What do you like best about our city? What do you like least?
Los Angeles is a city that holds a special place in our hearts. Rochelle is originally from Jamaica, and I am from the DC area. I went to USC and then moved to Florida, where we met. In 2011, we came to LA for vacation, and after three days, Rochelle asked me when we could move. It took no arm twisting because, in addition to my college days, my mother is a native Angeleno. She grew up in the valley when it was still considered the countryside, and my great-grandfather helped pave Sepulveda Boulevard. So, it’s safe to say our LA roots run deep. 

As famous as LA, we believe this city is still underappreciated. We all know the weather is fantastic and the beaches are beautiful, but most people don’t realize the depths of the culture in this city. The museums are world-class, the city is full of family-friendly activities, and the food here is off the charts in every aspect. In our opinions, LA has the best street food and the best fine dining of any city in the country.
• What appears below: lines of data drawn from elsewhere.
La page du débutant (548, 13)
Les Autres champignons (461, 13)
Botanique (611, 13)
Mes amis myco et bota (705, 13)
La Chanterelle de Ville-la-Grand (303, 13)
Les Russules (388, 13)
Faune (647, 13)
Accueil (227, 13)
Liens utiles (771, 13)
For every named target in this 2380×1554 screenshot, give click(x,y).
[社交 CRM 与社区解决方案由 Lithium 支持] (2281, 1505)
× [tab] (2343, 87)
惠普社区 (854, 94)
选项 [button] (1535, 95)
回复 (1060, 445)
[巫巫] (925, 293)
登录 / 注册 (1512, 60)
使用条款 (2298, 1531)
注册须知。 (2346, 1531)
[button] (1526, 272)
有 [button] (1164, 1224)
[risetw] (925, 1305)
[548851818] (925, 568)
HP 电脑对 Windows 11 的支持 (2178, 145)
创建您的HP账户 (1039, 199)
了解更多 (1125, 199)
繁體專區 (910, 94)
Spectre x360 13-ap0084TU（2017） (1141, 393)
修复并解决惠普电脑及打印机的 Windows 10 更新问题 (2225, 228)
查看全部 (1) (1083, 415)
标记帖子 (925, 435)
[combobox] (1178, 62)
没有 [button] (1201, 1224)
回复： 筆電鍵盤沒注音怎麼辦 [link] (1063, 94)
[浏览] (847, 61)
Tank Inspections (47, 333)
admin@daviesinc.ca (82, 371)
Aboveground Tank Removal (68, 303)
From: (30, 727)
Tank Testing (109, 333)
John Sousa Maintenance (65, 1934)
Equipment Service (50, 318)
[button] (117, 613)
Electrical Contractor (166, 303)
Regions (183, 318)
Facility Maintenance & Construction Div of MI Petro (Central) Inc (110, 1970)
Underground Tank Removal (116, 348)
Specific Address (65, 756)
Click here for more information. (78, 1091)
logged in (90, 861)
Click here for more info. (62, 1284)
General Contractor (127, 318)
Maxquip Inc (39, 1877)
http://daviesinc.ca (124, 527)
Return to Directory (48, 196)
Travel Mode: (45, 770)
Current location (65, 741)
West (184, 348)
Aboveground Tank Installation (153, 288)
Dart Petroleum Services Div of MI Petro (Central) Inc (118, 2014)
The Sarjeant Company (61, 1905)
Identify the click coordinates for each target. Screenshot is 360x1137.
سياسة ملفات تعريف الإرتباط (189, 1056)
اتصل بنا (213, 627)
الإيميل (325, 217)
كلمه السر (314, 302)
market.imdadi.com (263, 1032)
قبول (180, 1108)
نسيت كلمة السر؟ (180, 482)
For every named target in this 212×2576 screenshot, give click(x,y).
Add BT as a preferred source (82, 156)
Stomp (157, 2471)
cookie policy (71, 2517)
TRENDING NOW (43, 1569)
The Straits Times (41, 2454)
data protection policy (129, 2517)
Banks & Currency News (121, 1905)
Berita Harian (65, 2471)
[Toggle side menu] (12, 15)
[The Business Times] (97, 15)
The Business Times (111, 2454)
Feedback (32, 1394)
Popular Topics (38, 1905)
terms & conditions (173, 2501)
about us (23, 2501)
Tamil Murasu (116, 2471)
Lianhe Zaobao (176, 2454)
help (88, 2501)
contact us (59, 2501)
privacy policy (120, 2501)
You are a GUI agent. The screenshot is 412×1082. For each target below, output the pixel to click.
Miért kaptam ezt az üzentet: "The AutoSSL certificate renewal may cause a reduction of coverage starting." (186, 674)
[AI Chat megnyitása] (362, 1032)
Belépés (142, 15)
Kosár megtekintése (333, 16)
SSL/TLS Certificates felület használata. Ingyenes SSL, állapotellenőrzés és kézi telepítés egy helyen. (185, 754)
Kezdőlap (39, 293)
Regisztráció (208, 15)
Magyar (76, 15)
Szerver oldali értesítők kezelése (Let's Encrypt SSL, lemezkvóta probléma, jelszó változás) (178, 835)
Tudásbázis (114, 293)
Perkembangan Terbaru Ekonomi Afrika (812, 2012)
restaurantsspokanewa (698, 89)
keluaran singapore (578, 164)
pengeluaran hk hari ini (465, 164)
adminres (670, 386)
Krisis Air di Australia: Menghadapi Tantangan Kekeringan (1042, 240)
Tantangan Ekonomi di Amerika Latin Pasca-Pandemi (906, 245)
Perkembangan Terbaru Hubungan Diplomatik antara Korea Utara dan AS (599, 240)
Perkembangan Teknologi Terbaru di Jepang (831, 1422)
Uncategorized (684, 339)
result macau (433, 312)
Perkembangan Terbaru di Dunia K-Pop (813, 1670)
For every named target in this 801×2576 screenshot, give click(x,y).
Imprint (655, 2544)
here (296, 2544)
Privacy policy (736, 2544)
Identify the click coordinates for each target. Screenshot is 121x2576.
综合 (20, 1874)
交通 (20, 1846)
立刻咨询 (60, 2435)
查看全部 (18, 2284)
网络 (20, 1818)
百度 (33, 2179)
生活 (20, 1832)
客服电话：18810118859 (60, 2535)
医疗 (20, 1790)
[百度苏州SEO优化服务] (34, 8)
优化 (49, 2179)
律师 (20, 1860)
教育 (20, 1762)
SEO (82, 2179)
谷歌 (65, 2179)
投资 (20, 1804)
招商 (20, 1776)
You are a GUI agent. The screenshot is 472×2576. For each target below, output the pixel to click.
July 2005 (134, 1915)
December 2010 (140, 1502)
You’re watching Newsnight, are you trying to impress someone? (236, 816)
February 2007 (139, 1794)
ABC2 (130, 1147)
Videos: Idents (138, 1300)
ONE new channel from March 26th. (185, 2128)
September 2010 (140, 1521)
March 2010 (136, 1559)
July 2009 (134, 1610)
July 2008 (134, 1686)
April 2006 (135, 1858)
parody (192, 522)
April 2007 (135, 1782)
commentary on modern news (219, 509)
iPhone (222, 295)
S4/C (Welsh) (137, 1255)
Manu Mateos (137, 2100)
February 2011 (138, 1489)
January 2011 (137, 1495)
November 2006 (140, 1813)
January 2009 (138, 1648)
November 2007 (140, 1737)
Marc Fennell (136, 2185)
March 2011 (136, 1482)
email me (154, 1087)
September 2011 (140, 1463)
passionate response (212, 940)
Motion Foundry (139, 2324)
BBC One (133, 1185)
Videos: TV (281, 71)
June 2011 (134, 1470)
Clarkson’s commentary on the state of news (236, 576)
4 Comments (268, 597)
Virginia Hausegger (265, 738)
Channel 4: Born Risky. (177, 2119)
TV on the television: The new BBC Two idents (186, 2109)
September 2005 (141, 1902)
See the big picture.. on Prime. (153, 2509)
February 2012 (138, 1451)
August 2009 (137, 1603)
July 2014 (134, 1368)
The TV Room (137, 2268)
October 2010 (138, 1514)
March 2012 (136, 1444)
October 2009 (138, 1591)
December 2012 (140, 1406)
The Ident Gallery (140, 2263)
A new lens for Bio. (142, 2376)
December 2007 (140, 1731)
Thanks to the incredible diversity in the city, we’ve gotten to explore cuisines we had never tried before. It’s impossible to get bored as a foodie in LA. But that idea can be applied to essentially everything in LA. With so many things to do every day and every weekend, there is no such thing as a typical weekend in LA. 

Of course, no city is perfect. Obviously, dealing with the traffic is a way of life here, one I’m sure we could all do without! Homelessness is, of course, a hot topic, as well as the usual issues of crime and education. However, we believe that all these issues can be solved if we put our minds to it. One final underrated aspect of Angelenos, we have a positive, can-do attitude. It’s the city where dreams are made, and we can do anything we set our minds to.